When a sonar sound pulse hits the bottom of the ocean, the pulse is reflected off the ocean bottom the same way a billiard ball is reflected off a pool table; that is, the angle of incidence equals the angle of reflection as illustrated in Figure B. Since the ship is moving when the sound pulse is emitted, it will pick up a reflected sound pulse at location F in this picture. The actual depth of the water is the length of BD in Figure A


Figure A


Figure B

Useful Information:

Oceanography vessels usually travel at a speed of 2m/s while Navy vessels travel at 20m/s. The sonar apparatus aboard these ships is capable of emitting sound pulses in an arc measuring from 2 to 30 degrees. The typical speed at which a sonar sound pulse is emitted is 1500m/s.

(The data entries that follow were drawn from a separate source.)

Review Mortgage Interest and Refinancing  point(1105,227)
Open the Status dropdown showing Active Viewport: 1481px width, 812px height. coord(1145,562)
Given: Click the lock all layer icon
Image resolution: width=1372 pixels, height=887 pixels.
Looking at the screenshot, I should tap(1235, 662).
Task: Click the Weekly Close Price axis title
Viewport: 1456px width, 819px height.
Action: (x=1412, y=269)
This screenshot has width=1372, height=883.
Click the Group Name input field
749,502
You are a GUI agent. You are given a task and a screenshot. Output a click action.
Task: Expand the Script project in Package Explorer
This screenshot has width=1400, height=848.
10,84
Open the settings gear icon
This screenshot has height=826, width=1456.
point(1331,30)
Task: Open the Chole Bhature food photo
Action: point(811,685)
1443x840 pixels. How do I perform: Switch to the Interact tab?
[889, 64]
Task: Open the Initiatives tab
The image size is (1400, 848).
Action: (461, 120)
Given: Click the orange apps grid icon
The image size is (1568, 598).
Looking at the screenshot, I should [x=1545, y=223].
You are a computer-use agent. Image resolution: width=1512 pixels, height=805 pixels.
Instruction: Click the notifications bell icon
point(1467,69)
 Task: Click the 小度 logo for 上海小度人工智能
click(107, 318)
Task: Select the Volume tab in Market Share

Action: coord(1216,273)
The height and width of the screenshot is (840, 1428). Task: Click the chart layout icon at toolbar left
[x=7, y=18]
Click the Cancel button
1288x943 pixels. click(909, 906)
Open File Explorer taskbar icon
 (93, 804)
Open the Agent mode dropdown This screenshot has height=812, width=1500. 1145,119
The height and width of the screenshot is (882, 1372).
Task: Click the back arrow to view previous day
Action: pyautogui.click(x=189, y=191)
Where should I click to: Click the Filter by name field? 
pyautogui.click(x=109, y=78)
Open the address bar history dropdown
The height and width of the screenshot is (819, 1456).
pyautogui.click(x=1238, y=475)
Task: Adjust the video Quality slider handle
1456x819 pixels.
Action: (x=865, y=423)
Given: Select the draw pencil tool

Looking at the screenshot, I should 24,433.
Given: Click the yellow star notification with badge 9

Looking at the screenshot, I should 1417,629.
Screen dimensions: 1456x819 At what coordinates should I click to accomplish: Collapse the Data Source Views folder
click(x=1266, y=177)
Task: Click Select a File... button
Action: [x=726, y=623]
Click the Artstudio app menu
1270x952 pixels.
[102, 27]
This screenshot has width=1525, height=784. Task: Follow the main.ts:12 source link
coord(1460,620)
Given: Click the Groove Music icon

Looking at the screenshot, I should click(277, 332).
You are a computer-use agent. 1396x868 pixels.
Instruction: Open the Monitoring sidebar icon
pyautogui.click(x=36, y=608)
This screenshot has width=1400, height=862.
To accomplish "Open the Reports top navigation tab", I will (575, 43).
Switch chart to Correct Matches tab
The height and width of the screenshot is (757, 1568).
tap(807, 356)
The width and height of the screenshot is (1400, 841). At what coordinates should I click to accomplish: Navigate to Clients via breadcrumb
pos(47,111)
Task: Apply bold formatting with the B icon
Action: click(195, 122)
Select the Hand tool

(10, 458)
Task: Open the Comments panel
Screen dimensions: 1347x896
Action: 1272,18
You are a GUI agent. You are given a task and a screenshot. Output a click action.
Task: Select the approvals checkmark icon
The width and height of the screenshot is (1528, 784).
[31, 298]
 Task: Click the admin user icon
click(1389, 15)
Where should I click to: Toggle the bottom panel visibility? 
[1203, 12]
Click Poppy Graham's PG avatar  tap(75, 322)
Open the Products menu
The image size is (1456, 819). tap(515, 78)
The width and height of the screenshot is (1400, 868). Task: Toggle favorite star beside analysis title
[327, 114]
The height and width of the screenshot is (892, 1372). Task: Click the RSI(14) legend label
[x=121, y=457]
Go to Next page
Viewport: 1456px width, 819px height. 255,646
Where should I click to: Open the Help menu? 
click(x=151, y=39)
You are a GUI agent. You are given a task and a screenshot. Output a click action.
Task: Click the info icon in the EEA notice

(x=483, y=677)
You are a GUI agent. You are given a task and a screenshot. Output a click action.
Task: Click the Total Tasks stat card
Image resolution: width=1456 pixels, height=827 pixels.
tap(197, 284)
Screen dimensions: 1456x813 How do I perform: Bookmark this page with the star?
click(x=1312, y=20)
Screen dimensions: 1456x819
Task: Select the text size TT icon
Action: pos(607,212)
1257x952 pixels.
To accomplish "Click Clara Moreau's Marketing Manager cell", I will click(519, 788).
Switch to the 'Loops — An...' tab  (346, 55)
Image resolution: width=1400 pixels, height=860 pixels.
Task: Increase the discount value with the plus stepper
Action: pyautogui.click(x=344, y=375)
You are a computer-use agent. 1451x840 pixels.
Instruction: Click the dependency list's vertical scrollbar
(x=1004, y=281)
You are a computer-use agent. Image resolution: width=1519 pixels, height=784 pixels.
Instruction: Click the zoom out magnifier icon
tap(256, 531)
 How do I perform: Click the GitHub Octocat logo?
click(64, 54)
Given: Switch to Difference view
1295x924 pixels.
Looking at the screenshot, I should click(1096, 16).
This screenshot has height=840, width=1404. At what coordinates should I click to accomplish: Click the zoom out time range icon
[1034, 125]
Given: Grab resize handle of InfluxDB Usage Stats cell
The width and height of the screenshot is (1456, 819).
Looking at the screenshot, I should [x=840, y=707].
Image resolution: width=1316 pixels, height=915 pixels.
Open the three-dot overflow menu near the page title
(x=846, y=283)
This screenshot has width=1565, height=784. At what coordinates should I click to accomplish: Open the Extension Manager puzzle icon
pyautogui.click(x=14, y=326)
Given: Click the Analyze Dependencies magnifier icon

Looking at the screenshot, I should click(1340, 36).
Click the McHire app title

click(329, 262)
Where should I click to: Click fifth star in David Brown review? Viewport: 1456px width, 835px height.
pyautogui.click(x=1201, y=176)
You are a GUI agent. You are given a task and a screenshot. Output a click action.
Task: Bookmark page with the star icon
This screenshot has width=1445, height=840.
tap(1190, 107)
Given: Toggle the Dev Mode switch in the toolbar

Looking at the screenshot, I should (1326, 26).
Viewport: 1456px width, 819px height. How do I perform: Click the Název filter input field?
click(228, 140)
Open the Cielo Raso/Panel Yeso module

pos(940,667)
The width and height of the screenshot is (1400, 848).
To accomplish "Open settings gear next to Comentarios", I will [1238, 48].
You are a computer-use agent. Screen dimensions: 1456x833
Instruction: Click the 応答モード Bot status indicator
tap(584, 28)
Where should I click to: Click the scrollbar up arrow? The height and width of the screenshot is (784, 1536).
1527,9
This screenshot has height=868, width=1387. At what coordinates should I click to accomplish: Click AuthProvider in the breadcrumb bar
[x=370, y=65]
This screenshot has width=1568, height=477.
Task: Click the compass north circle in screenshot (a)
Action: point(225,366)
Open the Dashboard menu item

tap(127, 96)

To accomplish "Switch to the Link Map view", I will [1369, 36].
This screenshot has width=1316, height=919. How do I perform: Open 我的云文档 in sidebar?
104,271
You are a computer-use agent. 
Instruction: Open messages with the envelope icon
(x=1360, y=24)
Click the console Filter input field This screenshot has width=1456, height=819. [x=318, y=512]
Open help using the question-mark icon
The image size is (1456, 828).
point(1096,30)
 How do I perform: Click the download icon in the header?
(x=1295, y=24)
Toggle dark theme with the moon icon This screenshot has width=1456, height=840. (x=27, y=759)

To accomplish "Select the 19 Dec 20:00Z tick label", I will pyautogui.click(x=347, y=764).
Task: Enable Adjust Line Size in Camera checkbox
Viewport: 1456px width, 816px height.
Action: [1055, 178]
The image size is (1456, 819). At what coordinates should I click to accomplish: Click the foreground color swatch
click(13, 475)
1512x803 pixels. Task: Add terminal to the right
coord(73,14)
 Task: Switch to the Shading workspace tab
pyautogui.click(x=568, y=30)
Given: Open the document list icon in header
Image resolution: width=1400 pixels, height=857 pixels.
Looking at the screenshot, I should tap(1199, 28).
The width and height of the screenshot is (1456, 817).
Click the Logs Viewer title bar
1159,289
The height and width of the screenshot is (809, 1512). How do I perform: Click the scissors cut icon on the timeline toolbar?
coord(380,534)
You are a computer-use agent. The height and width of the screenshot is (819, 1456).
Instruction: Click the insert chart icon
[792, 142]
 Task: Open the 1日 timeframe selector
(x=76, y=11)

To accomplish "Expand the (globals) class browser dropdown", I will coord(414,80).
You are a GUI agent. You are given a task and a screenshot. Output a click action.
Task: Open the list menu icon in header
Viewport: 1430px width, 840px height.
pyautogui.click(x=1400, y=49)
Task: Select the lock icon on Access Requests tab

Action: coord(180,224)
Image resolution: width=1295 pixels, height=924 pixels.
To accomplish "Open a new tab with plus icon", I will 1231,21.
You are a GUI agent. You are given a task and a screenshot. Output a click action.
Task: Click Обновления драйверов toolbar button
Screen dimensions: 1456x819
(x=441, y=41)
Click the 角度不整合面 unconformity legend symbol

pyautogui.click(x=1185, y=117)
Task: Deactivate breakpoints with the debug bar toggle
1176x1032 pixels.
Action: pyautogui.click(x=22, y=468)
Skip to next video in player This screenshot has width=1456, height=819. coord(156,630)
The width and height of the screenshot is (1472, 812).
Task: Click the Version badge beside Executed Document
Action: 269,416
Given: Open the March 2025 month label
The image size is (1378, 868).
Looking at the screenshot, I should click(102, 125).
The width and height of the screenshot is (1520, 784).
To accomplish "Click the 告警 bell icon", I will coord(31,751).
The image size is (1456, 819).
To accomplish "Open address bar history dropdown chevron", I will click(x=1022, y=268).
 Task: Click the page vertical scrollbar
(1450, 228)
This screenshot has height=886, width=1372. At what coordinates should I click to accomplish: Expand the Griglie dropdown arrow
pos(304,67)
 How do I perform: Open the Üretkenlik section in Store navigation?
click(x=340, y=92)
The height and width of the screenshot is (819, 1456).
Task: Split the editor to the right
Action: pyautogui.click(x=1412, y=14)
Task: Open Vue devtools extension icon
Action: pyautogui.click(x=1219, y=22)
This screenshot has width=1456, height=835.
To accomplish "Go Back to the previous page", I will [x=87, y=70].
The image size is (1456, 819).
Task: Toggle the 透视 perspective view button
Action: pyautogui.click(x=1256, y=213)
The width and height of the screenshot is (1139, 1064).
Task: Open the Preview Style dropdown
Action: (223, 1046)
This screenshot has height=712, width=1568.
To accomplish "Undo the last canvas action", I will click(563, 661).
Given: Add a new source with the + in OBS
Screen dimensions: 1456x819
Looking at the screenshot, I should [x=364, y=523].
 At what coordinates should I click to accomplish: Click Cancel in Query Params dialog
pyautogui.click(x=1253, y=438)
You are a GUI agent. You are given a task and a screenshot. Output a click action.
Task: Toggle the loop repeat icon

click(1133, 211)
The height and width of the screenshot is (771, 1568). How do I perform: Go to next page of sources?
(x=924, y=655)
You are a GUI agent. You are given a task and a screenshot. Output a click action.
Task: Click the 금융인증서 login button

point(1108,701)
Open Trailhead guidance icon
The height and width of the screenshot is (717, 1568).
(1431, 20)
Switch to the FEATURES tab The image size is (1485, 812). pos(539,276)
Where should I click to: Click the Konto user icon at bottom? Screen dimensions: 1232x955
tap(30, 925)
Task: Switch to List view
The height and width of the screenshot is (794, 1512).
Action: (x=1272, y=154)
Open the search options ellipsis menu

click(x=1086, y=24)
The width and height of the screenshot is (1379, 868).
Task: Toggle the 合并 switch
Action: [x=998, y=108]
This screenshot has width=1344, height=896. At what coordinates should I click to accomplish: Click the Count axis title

Devise a model for mapping the topography of the ocean bottom. Write a letter to the science editor of your local paper summarizing your findings.


Problem B

Problem: Gas Prices, Inventory, National Disasters, and the Mighty Dollar

It appears from the economic reports that the world uses gasoline on a very short supply and demand scale. The impact of any storm, let alone Hurricane Katrina, affects the costs at the pumps too quickly. Let’s restrict our study to the continental United States.

Over the past six years, Canada has been the leading foreign supplier of oil to the United States, including both crude and refined oil products. (Petroleum Supply Monthly, Table S3 - Crude Oil and Petroleum Product Imports, 1988-Present. See page 5 for Canadian exports to the United States.)

  • Canada was the largest foreign supplier of oil to the United States again in 2004, for the sixth year running (from 1999, when the country displaced Venezuela, to 2004 inclusive).
  • In 2002, Canada supplied the United States with 17 percent of its crude and refined oil imports — more than any other foreign supplier at over 1.9 million barrels per day.
  • Western Canadian crude oil is imported principally by the U.S. Midwest and the Rocky Mountain states.
  • Eastern Canada's offshore oil is imported principally by the U.S. East Coast states, and even by some Gulf Coast states.

Many refiners are buying enough to serve motorists' current needs, but not enough to rebuild stocks. "They are looking to buy the oil when they need it,” according to The Washington Post. "When they are uncertain about the future, they hold back." (The Washington Post: Crude Oil Imports to U.S. Slow With War 3/31/03.)

Build a better model for the oil industry for its use and consumption in the United States that is fair to both the business and the consumer. You can build your model based on a peak day.

Write a letter to the President’s energy advisor summarizing your findings.